In this standoff the president should not blink. His opponent in this game of chicken, after all, has strong motivation to be dishonest about the effects of a wage hike. Employers make more profit if the federal minimum wage remains low and will therefore exaggerate any potential effects of a wage increase. Research of employment elasticity involving surveys of employers, therefore, is likely to be inaccurate.
“If the minimum wage goes up I will definitely stop hiring” is more likely to be employer bluster and bravado than reality.
Obama will ultimately win the game of chicken because most employers, particularly large employers, will handle the wage hike without cutting hiring. Employers who cut hiring, especially if doing so is more out of spite and politicized resentment than financial necessity, will quickly find themselves at a competitive disadvantage to employers who calmly bore the increased overhead costs. Consumers will prefer frequenting establishments that have more staff, and happier staff, than establishments where employees are few and bitterness reigns.
Quickly, employers will find that it is preferable to suffer a temporary decrease in profits than to gain a reputation for stinginess and overworking their staff. Workers and customers talk and, as the U.S. economy continues to improve, albeit slowly, employers who fought hardest against a true “living wage” will find themselves struggling for good PR and decent applicants. You gotta know when to hold ’em and when to fold ’em, and employers who can afford to pay better should realize the danger of holding a bad hand for too long.

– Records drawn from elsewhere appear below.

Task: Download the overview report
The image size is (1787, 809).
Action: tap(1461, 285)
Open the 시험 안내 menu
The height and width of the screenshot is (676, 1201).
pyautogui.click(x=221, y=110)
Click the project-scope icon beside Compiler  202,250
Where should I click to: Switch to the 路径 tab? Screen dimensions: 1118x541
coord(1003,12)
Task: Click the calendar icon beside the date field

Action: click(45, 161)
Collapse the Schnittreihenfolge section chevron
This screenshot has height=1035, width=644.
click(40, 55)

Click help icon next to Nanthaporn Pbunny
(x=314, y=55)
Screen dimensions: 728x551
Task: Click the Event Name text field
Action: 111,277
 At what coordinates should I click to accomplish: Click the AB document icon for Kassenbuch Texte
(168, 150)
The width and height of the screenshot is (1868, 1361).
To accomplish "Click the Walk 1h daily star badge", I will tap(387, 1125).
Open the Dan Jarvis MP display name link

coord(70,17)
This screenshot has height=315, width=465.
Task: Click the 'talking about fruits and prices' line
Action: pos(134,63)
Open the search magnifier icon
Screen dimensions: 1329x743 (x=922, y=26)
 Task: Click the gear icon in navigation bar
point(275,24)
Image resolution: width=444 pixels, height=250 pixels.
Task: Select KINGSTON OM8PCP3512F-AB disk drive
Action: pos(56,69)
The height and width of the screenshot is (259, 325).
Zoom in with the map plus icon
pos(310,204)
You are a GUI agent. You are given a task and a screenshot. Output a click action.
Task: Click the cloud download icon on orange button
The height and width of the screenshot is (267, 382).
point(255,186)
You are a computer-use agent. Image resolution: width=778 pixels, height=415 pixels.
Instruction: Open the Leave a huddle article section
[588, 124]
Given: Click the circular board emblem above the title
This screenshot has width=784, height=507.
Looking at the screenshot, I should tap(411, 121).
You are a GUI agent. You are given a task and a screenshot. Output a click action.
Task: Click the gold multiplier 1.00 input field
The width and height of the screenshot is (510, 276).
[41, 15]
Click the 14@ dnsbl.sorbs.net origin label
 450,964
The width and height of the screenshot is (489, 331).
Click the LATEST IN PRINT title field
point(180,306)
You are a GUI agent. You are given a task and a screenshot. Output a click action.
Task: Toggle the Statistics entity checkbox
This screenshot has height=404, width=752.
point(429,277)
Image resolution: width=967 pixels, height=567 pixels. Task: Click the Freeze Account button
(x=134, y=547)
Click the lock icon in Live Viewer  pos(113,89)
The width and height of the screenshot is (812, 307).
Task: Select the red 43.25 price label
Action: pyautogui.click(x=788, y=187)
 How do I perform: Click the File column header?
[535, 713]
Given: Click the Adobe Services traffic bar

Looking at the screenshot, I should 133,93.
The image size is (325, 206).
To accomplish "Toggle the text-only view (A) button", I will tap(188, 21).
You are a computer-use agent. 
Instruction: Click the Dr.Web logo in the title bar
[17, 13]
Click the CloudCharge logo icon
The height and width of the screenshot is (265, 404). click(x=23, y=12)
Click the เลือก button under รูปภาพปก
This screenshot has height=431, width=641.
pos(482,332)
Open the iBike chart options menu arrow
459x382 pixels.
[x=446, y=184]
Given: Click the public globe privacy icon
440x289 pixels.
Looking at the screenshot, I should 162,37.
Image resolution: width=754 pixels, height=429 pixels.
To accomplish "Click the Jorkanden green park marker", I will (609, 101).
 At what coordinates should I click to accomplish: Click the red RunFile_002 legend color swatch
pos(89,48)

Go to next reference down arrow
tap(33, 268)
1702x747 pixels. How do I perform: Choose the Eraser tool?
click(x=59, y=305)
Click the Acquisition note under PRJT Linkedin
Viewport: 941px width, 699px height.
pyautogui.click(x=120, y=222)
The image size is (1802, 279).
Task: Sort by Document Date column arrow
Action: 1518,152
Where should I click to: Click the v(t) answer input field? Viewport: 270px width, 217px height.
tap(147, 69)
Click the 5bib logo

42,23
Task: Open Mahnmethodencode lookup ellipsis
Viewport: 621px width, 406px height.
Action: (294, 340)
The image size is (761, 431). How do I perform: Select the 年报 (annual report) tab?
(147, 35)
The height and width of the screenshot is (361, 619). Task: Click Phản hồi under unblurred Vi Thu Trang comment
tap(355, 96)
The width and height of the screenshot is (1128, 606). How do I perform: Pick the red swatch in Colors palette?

Sure, jobs will be lost. Some small employers will be hurt. Individuals will indeed suffer, and for them I am truly sorry. However, it is unconscionable to argue that it is preferable for the masses of working poor to be allowed to suffocate beneath the quicksand of inflation. “An unlivable and unfair wage is better than no wage” is a cruel statement, and yet that is the statement being propagate by critics of raising the minimum wage.
If you are an employer, you should be willing to do everything in your power to provide your employees with a livable wage. If you cannot do this you should not be an employer. You have not met the basic requirements for your position. You should seek another endeavor, perhaps as an employee instead of employer.
There is no universal right to be an employer. If I cannot meet the requirements and expectations of my job I will not be allowed to continue in that position. Therefore, employers and other critics of raising the minimum wage should not grouse that such legislation infringes upon their “rights and freedoms.” After all, is it a right or freedom of an employee to perform at any substandard level they wish and remain employed? Of course not. Rules and requirements change and evolve over time. Some can adapt and meet the new standards, while some cannot.
That, ladies and gentlemen, is the free market at its finest. President Obama, I support your minimum wage mission.